Let \(x\) be a continuous random variable over the interval \([a, b]\) with probability density function \(f\). The expected value of \(x\) is defined by

\[E(x) = \int_a^b x \cdot f(x)dx\]

The Wikipedia’s definition of expected value is useful in this case.

The expected value of a discrete random variable is the probability-weighted average of all its possible values. In other words, each possible value the random variable can assume is multiplied by its probability of occurring, and the resulting products are summed to produce the expected value. Intuitively, a random variable’s expected value represents the mean of a large number of independent realizations of the random variable.

The expected value is also known as the expectation, mathematical expectation, mean, or first moment. Expected value also applies to an absolutely continuous random variable, except that an integral of the variable with respect to its probability density replaces the sum.
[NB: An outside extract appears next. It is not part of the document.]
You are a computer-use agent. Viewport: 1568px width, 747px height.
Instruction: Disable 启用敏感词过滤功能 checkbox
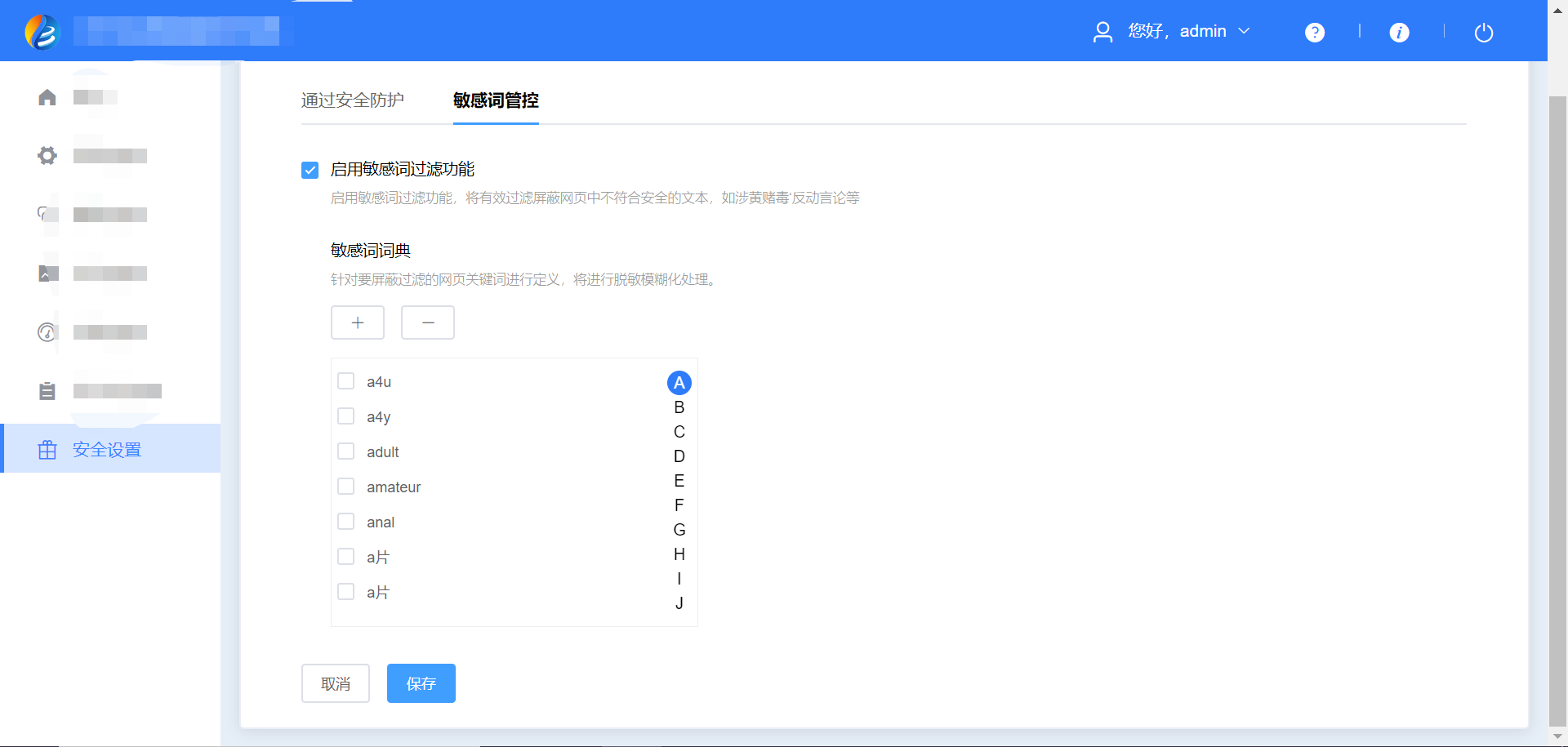310,170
The concept of expected value can be generalized to functions of the random variable. In other words, for something like expected value of \(y = g(x)\) we have that

\[E(g(x)) = \int_a^b g(x) \cdot f(x)dx\]

The mean, \(\mu\), of a continuous random variable \(x\) is defined to be \(E(x)\). That is,

\[\mu = E(x) = \int_a^b x \cdot f(x)dx\]

where \(f\) is a probability density function for \(x\) defined over \([a, b]\).

Because two very different distributions can have the same mean, it is useful to have a second statistic that serves as a measure of how the data in a distribution are spread out.

The variance, \(\sigma^2\), of a continuous random variable \(x\), defined on \([a, b]\), with probability density function \(f\), is

\[\sigma^2 = E(x^2) - \mu^2 = E(x^2) - [E(x)]^2 = \int_a^b x^2 \cdot f(x)dx - \bigg[\int_a^b x \cdot f(x)dx\bigg]^2\]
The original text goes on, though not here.